Open source software need not be 100% understandable for it to be useful. We do business with as many vendors as possible that open source their code and work not because I am interested in validating their work, but because of the signal it sends that they feel comfortable and open enough to share their core products.

I hope you rethink your positions on these matters, because they're pretty offensive.

Being a layman in more fields than I am an expert, and having a habit of reading journal articles in various fields when the mainstream press reports on their findings, I have to disagree.

Of course, I can't (usually) read a journal article in a field in which I am a layman and understand it well enough to attempt to replicate its findings, critique its methodology, or make a follow-on contribution to the field. That's not the only value one might extract from a journal article.

What I can do is figure out if the mainstream press reporting on the article actually matches what the researchers found. The most common issue I see in mainstream press reporting is over-broad conclusions like "X is a cure for cancer" instead of "X is a 10% more effective treatment for Y type of cancer". Correlation reported as causation when the research did not draw such a conclusion is also annoyingly common.

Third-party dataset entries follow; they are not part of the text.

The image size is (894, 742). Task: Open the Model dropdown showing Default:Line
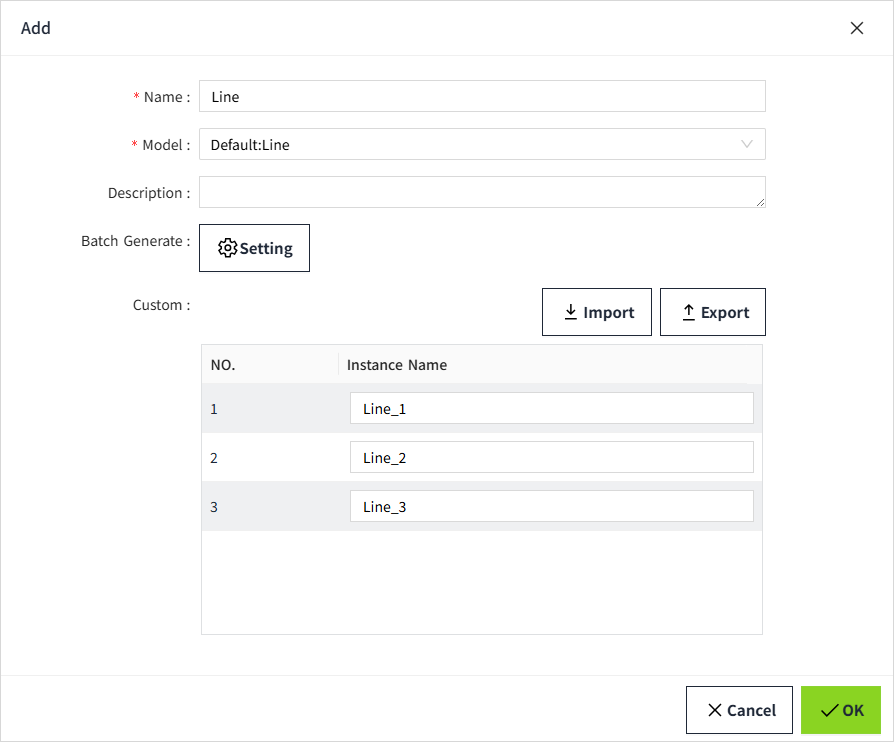(470, 145)
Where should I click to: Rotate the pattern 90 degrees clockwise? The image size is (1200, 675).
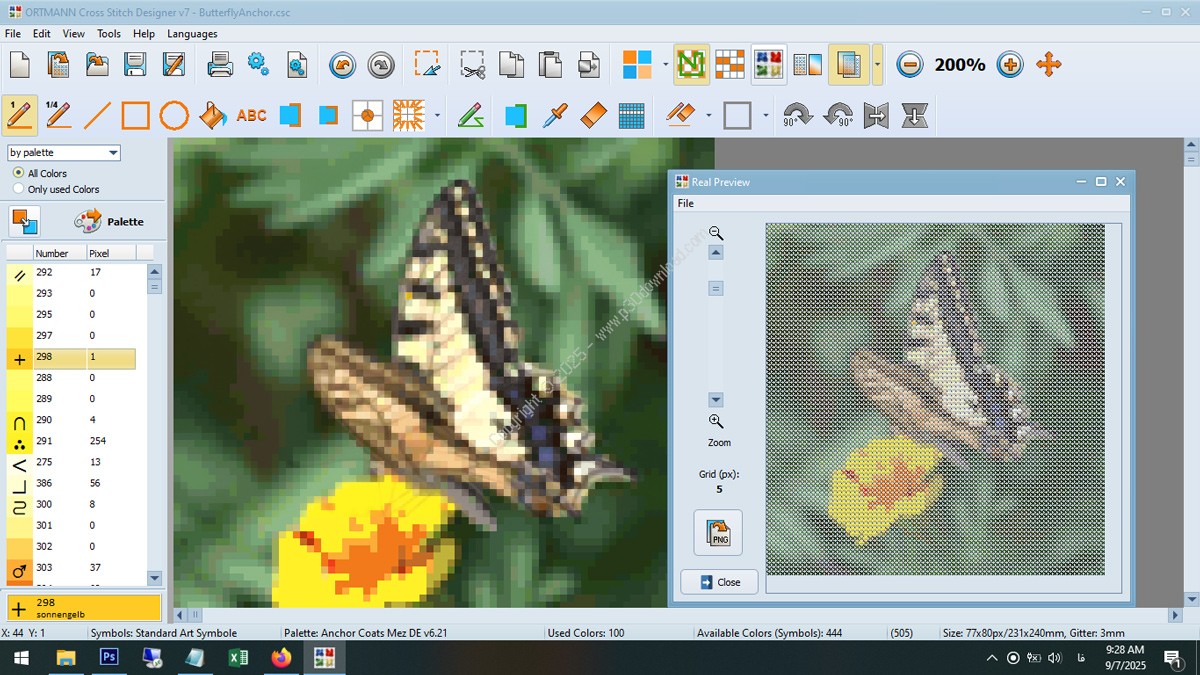tap(798, 116)
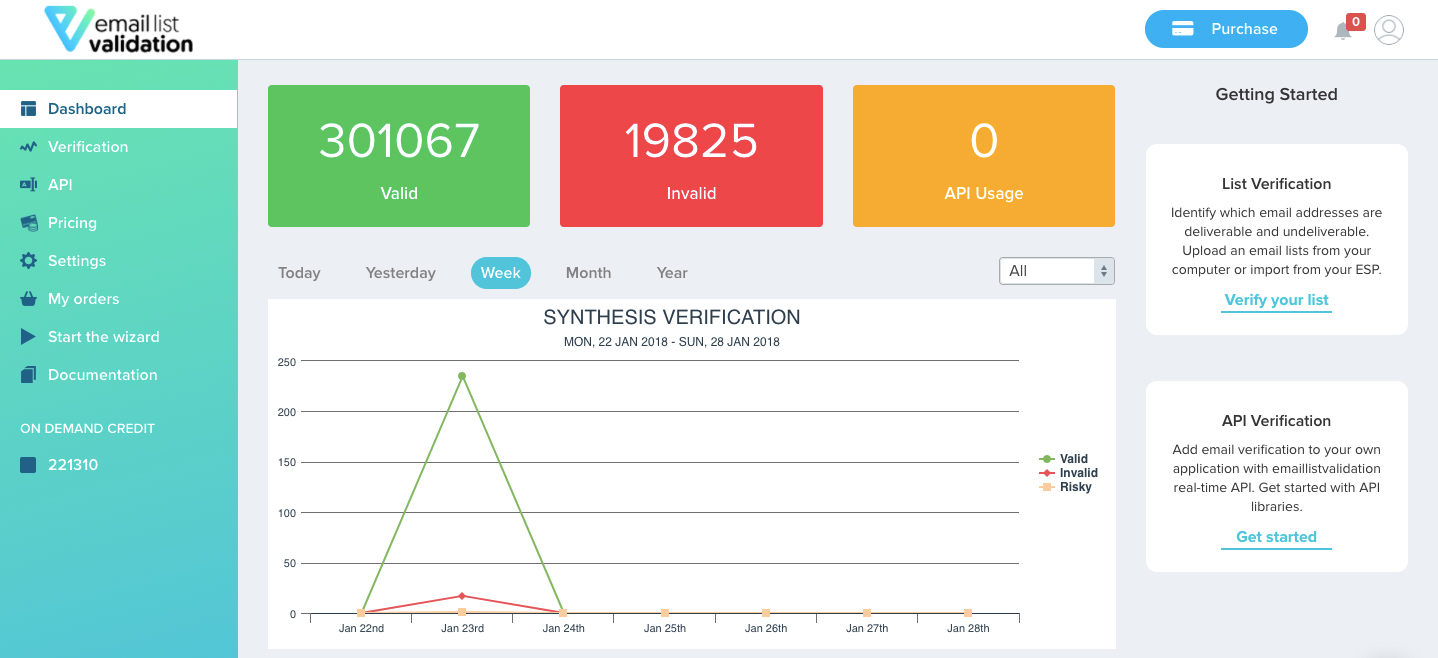Image resolution: width=1438 pixels, height=658 pixels.
Task: Click the Jan 23rd Valid data point
Action: 462,376
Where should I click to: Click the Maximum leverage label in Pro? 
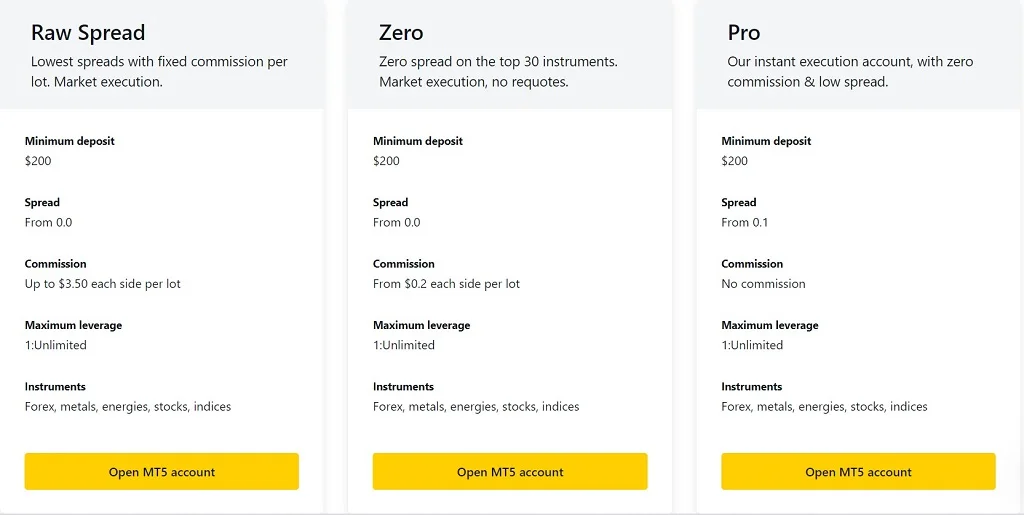coord(770,325)
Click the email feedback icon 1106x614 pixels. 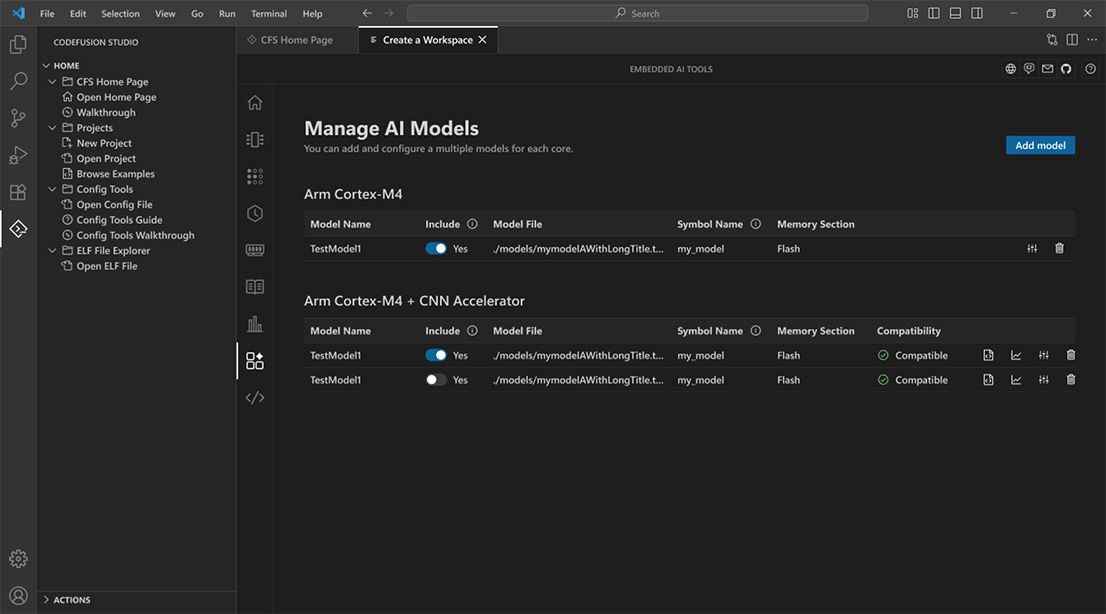[1046, 68]
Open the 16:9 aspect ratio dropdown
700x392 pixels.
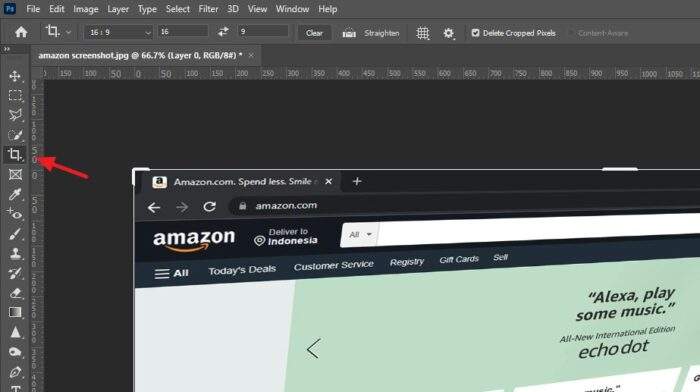(119, 32)
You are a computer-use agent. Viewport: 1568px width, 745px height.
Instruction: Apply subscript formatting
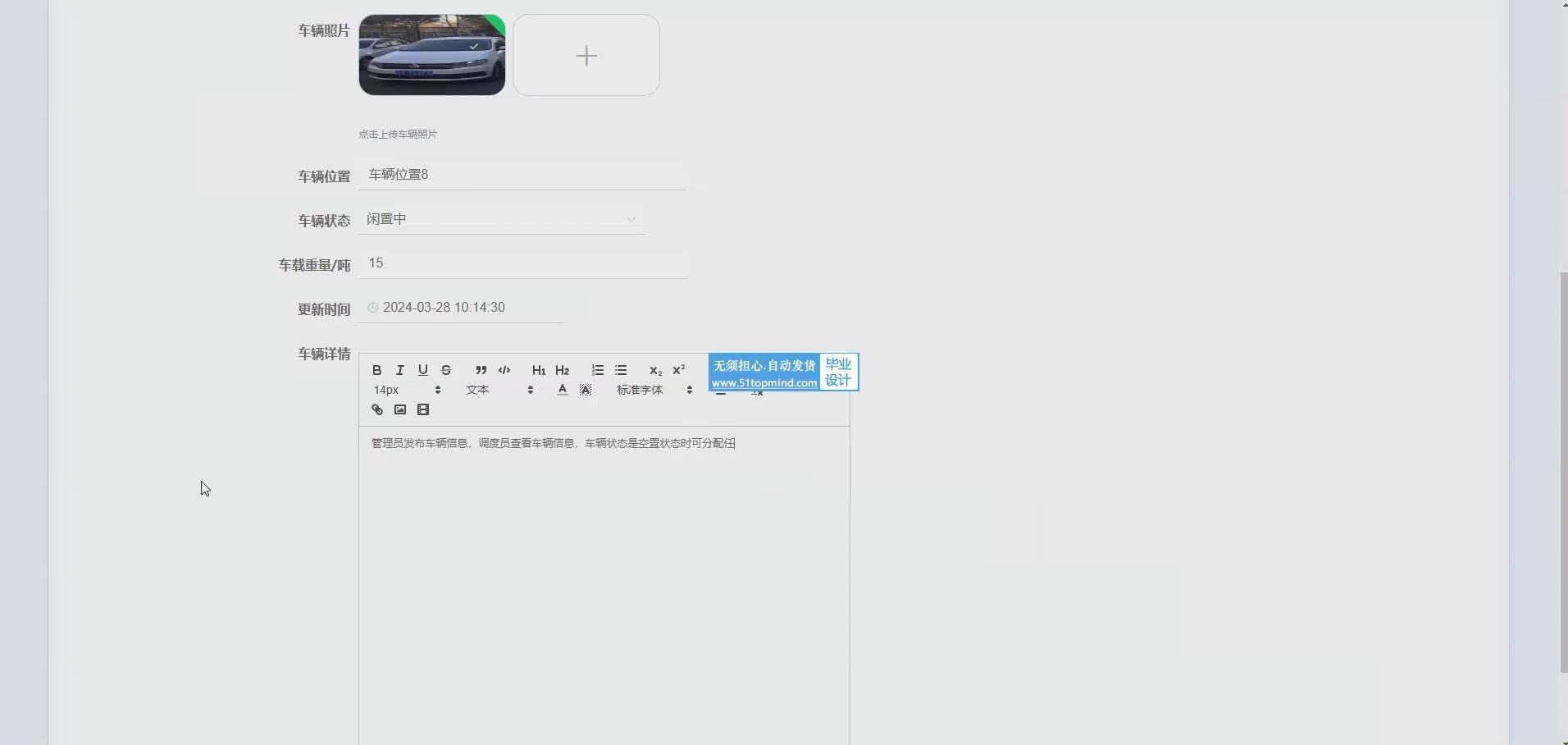coord(655,370)
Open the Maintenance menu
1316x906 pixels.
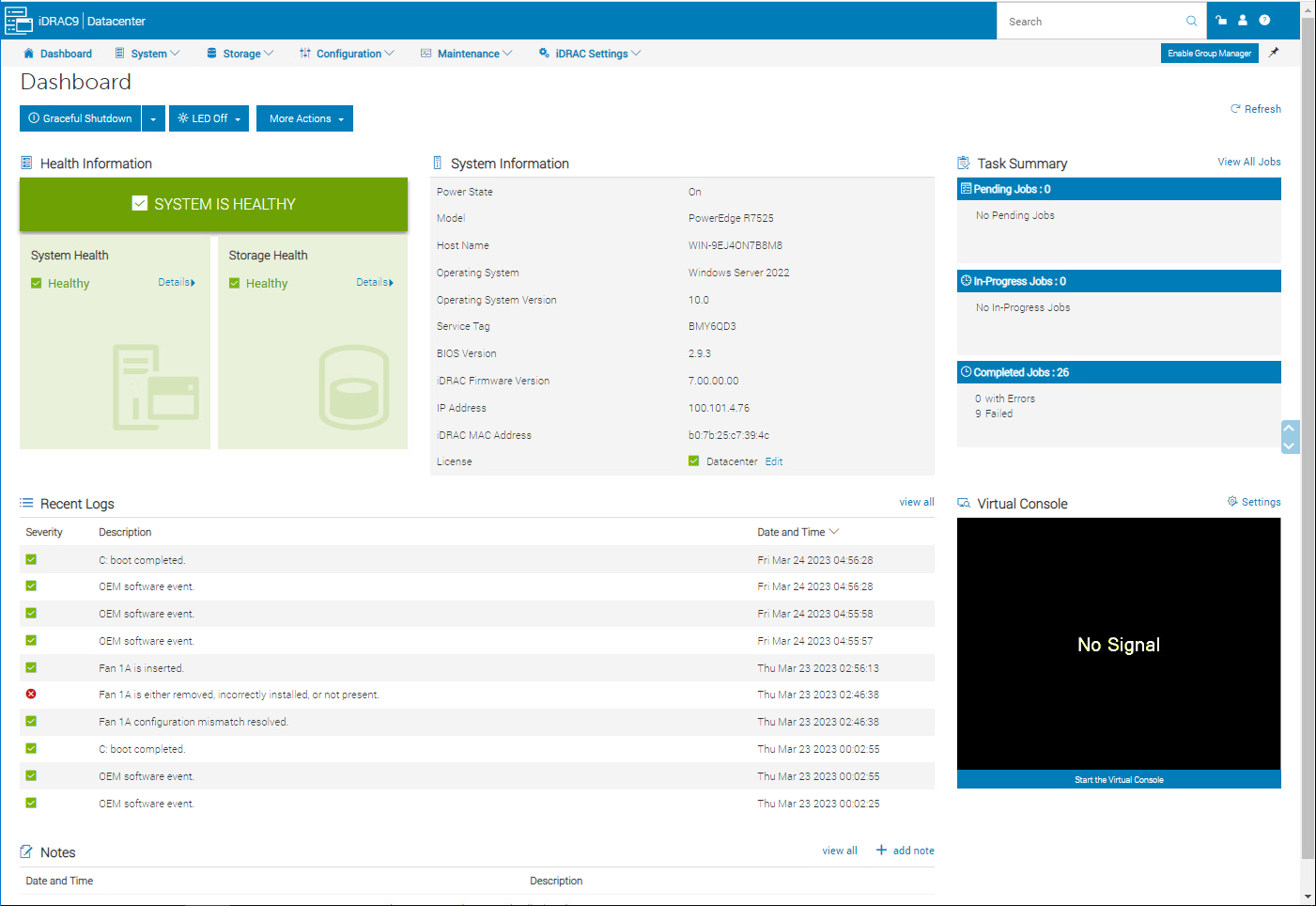point(467,54)
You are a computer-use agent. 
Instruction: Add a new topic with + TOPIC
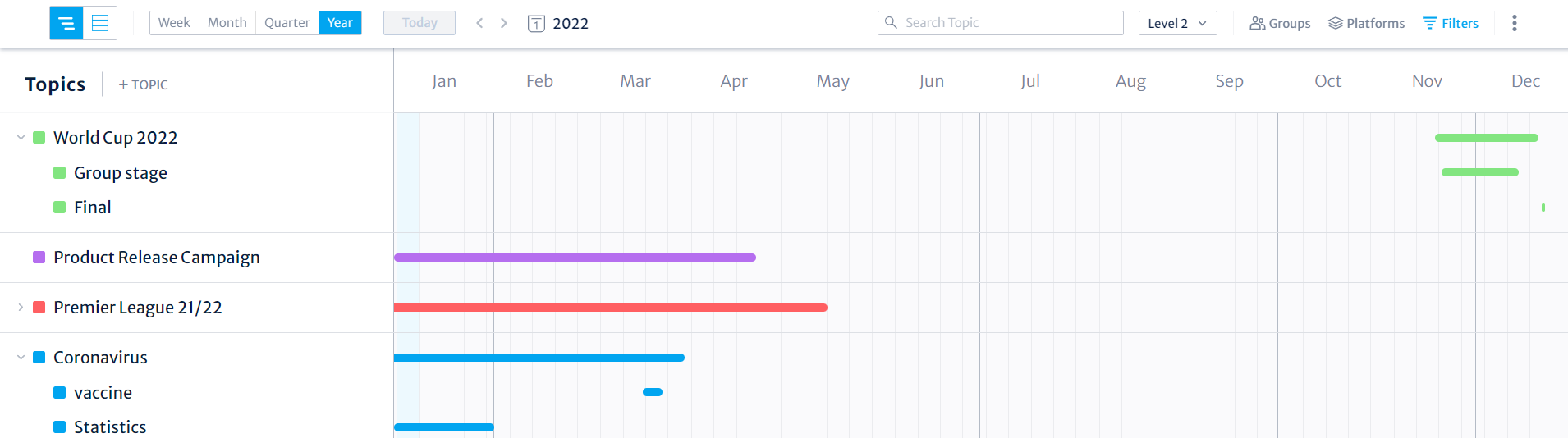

what about the hundreds of thousands of doctors in their own practices that would like to keep current? I can tell you with the absolute certainty of experience that alumni do not retain such privileges at all schools. And when they do, it can be limited to in person access: not possible when you live hours or more away from your almer mater.
The world isn't made up of just laymen and students. There's also professionals. In some cases employers will pay, or individuals can pay, but journal payment schemes aren't really set up for this.